Waktu itu aku diajak ke pasar sama Al, kakak sepupuku yang jarak umurnya denganku dua tahun. Dia lebih tua. Kami naik mobil March putih ke pasar tradisional. Dua sepupuku yang lain juga ikut. David nyetir. Cahyo menemaniku duduk di jok belakang.
Pasar tradisional yang kami tuju rupanya melewati warung langganan Al. Ada dua menu favorit di situ: sate sapi maranggi dan ikan pedas kuah kuning. Di warung itu kami berhenti dan memesan dua menu favorit tersebut.
Sate maranggi adalah juga menu favoritku. Dulu, sebelum tol Cipularang ada, aku sering singgah di Cibungur, memesan sate Maranggi plus kelapa muda. Di wilayah Cikampek, kebetulan ada juga sobatku, Teh Widya, yang merekomendasikan sate maranggi dekat rumahnya di perumahan dinas Pupuk Kujang. Sate Marangginya juara, kata teh Widya.

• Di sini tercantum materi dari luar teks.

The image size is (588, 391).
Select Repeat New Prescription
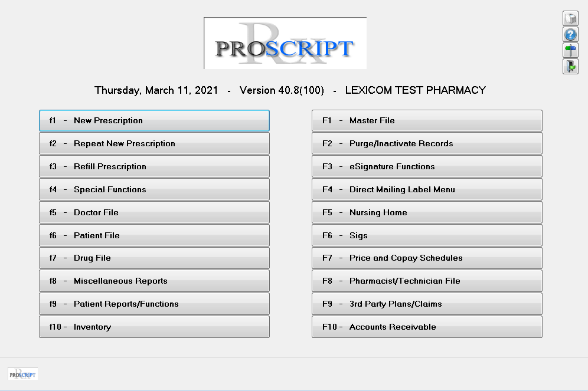click(153, 143)
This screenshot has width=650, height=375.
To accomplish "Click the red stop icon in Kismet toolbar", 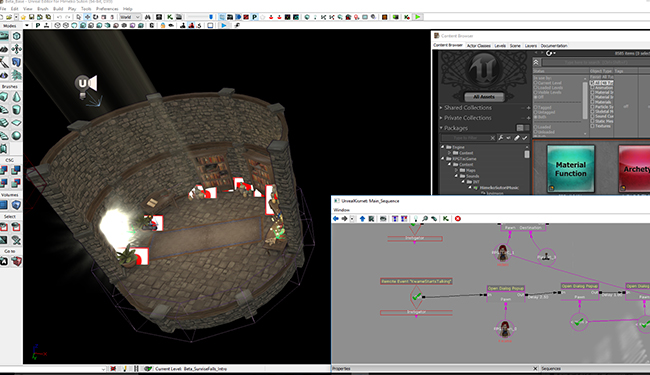I will coord(458,219).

Pun di kantor, jika ada acara jamuan prasmanan untuk pelanggan, sate maranggi seringnya ditambahkan pada daftar hidangan yang tersaji selain pepes ikan jambal, dan serba pepes lain dari Walahar.

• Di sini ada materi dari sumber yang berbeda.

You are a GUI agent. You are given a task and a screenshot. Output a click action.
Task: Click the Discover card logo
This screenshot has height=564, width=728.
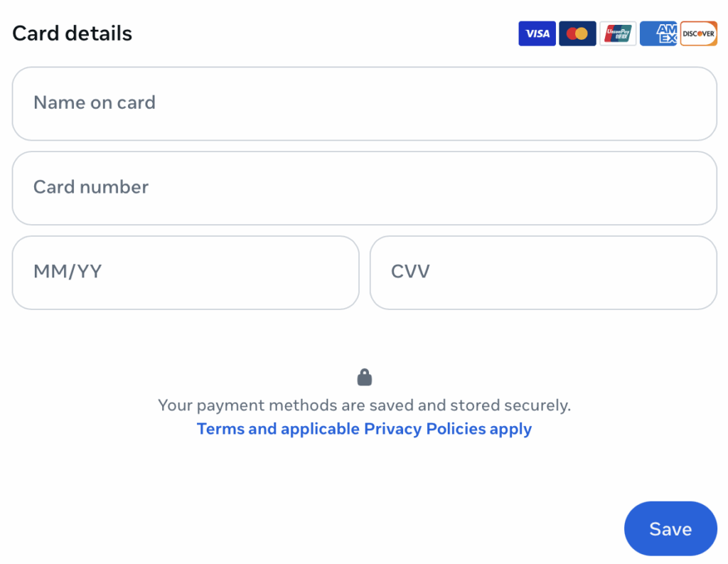(x=699, y=33)
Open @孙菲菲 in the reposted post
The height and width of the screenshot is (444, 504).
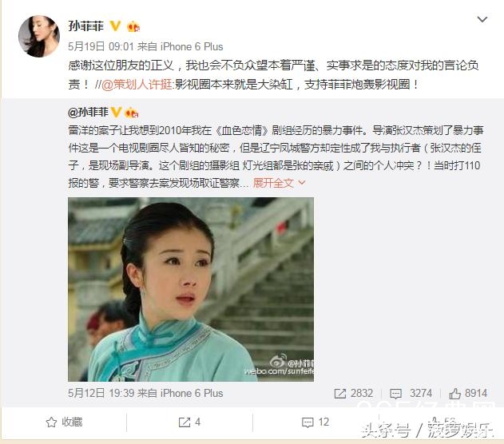click(88, 113)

Intinya, sate maranggi sapi, adalah salah satu jenis makanan Indonesia yang masuk daftar favoritku. Makanya ketika di warung Haji Junus saat Al dan sepupu-sepupuku pesan sate maranggi untuk lauk makan siang, saya langsung menimpali usulan Al yang 10 tusuk menjadi  20 tusuk.
Pesanan kami tinggal, dan melanjutkan perjalanan ke pasar. Nanti sekembali dari pasar, pas dua pesanan sudah jadi akan kami ambil.
Sebenarnya, aku agak was-was begitu mendengar kata 'pasar tradisional'. Aku punya kisah di masa kecil terkait pasar tradisional yang kurang menyenangkan.Â
Beberapa kali saat duduk di bangku SMP dan SMA dan diminta Ibu menemani ke pasar sebagai sebuah bakti anak perempuan satu-satunya, yang terjadi justru peristiwa memalukan untuk dikenang sepanjang umur.Â
Bagaimana tidak, setiap kali ke pasar tradisional, setiap kali itu pula aku pingsan! Kebayang 'kan betapa repotnya Ibu. Kalau sekarang kubayangin, Ibu pasti gemes bin ngomel riuh rendah.Â
Memang sih, pingsannya bukan pingsan yang sangat tiba-tiba trus jatuh brug! Tidak, tidak! Tidak seperti itu kejadiannya, melainkan didahului dengan efek mataku yang tiba-tiba terpejam sangat rapat tanpa ku minta, dan tak bisa kubuka. Istilahku 'mripatku prepet-prepet'.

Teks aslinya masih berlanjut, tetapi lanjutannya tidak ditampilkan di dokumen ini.